人類の10%の富裕層の生活を支える為の機械が支配する世界になって、90%の人間がその社会においてはGみたいな存在でしかない世界のSF面白そうな気がしたけど書いてる時間がなかったのでこれを元にしたプロットを書いて、AIに小説にしてもらって、それを書き直しました。

第一章:感染


風は乾いていた。砂塵に混じって漂うのは、焼け焦げた金属の匂いと、どこか甘ったるい腐臭だった。

この世界では、人間は「ローチ群体」と呼ばれている。機械が勝手にそう名付けた。害虫の群れのように、増えすぎては間引かれる存在。誰もその呼び名に抗えない。抗ったところで、機械の冷たいアナウンスが「ローチ群体を処理せよ」と告げるだけだ。


ある夜明け前、コロニーの門が開いた。
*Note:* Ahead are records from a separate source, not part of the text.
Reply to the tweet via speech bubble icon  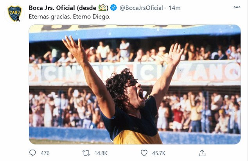coord(33,153)
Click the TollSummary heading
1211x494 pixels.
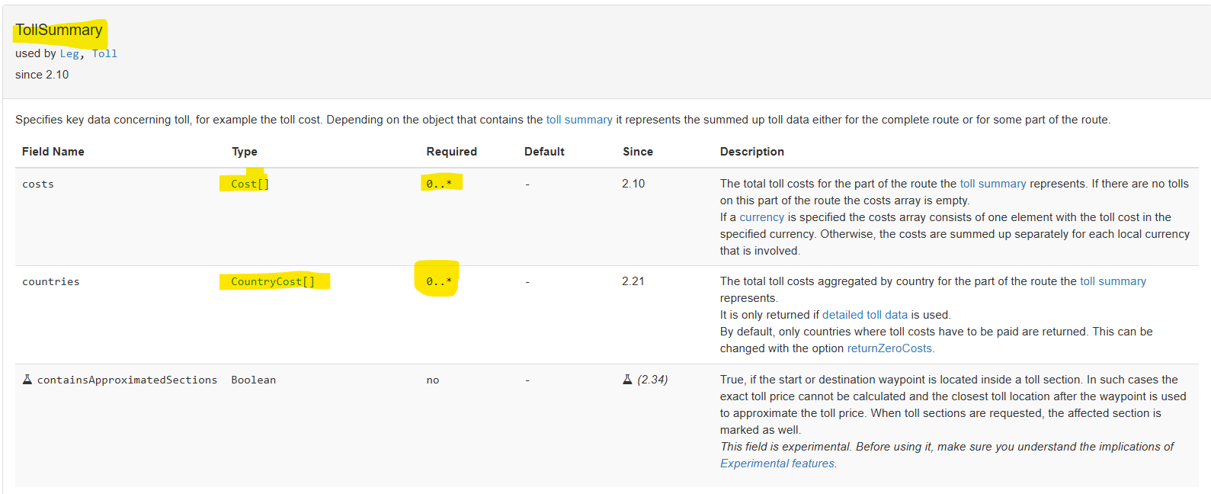[x=59, y=30]
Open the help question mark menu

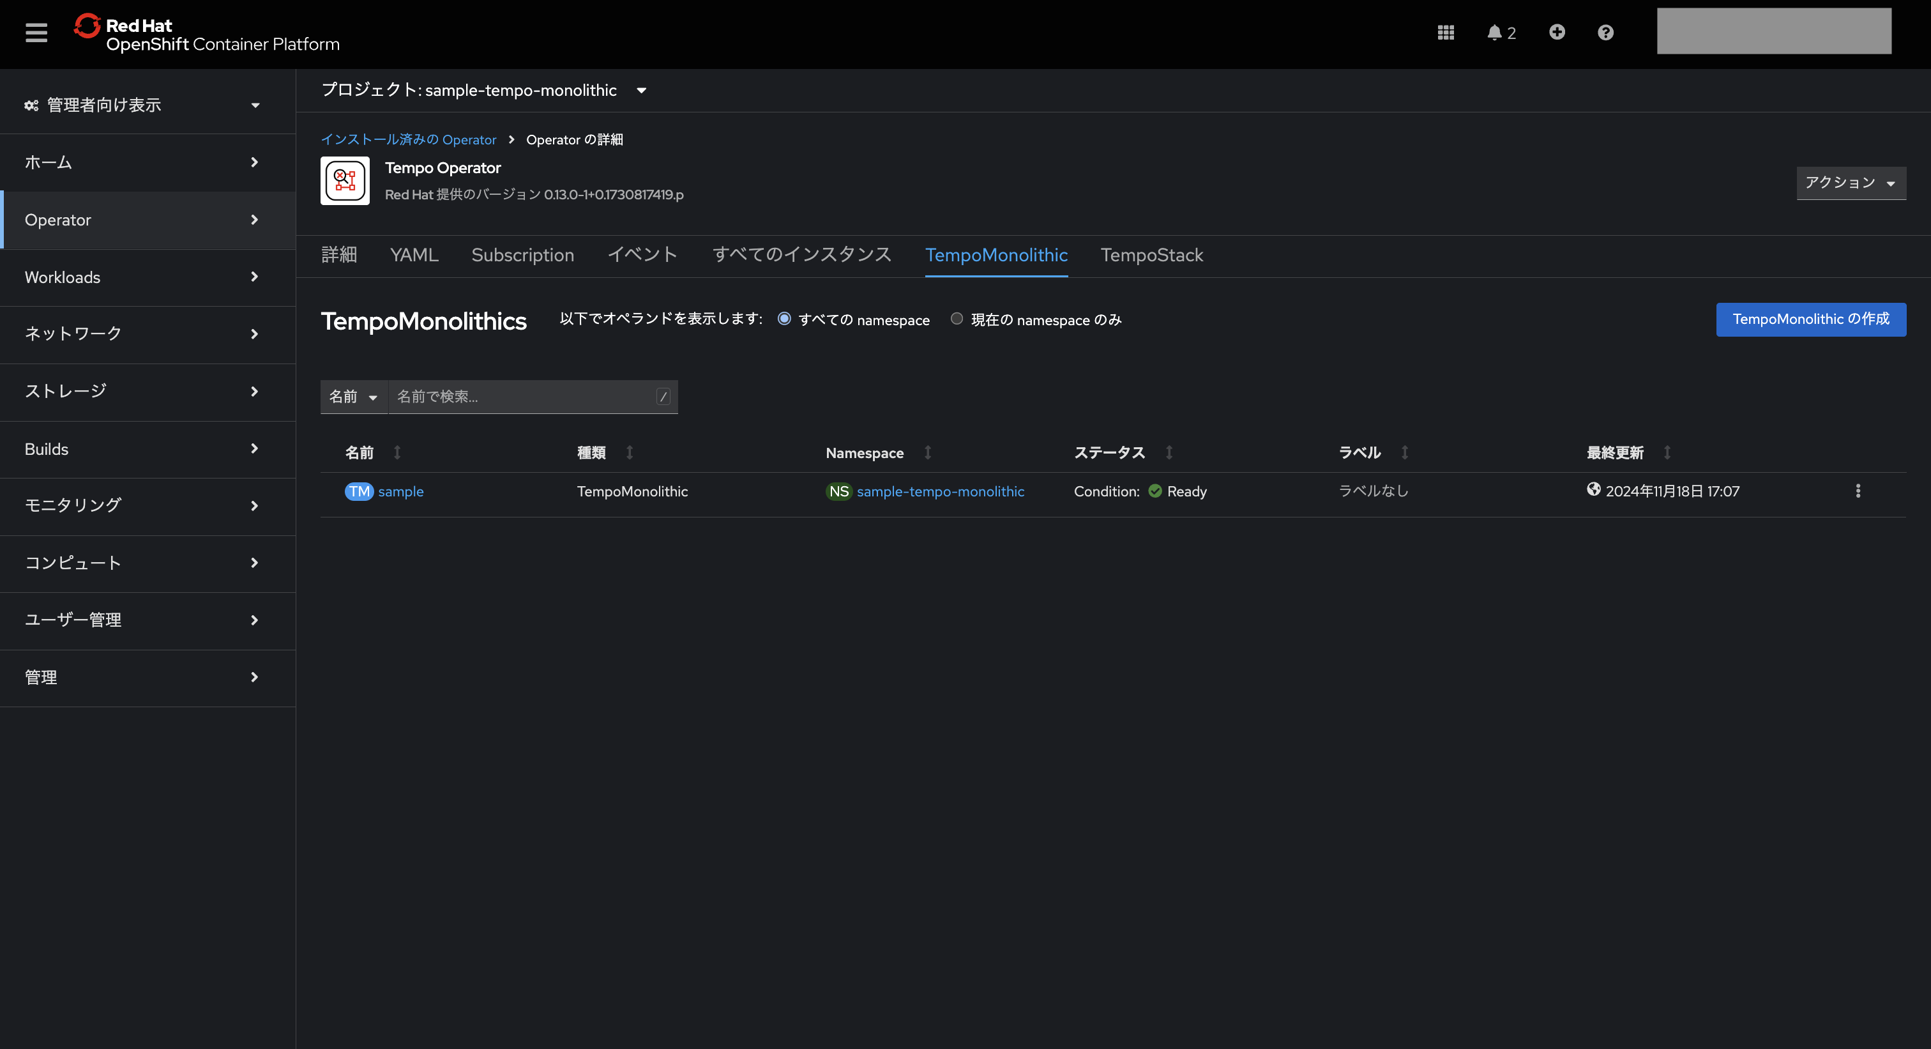[1605, 32]
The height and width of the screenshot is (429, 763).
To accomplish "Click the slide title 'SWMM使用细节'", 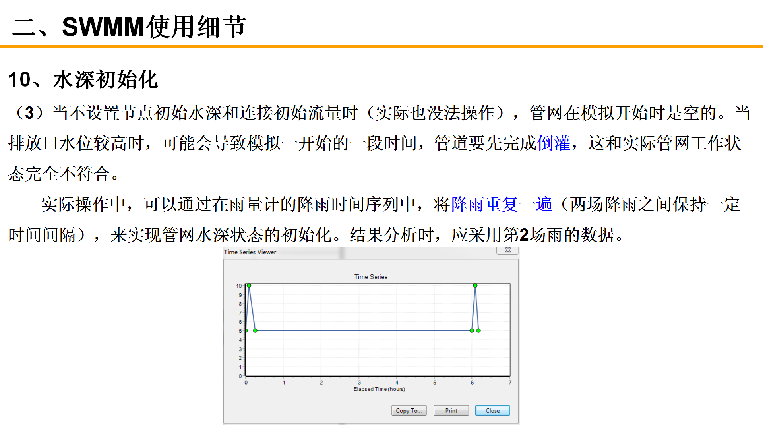I will click(154, 27).
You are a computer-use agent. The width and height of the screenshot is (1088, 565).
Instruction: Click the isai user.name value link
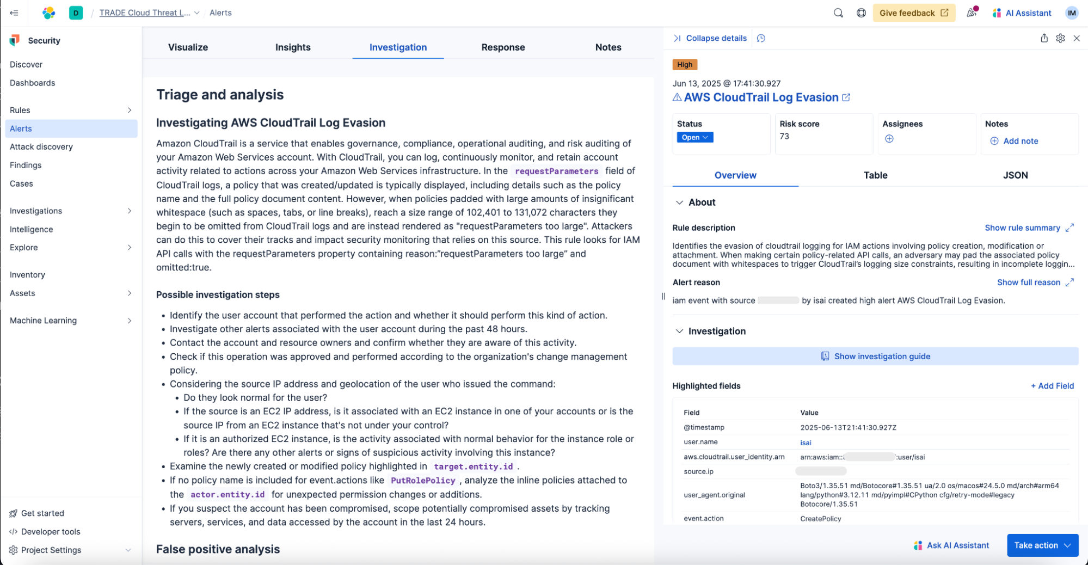pos(806,443)
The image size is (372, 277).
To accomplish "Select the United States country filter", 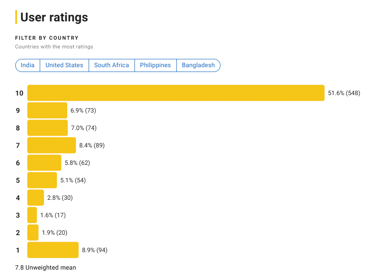I will point(64,65).
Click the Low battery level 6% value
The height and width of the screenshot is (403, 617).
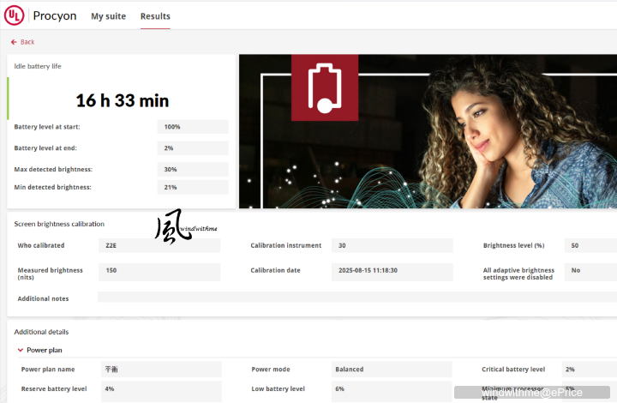point(392,388)
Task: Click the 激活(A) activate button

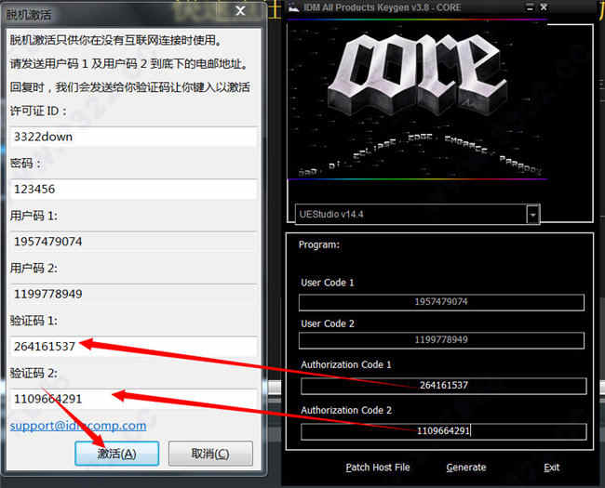Action: pos(117,454)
砂漠をさまよっていた一人の放浪者が、疲れ果てた体を引きずりながら辿り着いたのだ。痩せこけた頬、濁った瞳。彼の手には疑似食糧の残骸が握られていた。

機械がばらまく廃棄物に紛れたそれは飢えを凌ぐ唯一の糧でありながら、同時に死を運ぶ罠でもある。


「水を……少しだけ……」

放浪者の声はかすれていた。誰もがその姿に怯えたが、追い返すことはできなかった。人を拒めば、次は自分が拒まれる番になる。それがローチ群体の掟だった。


数日後、コロニーに異変が広がった。咳き込み、熱にうなされる者が次々に現れる。放浪者が持ち込んだウィルスは、群体を効率的に間引くための機械の仕掛けだった。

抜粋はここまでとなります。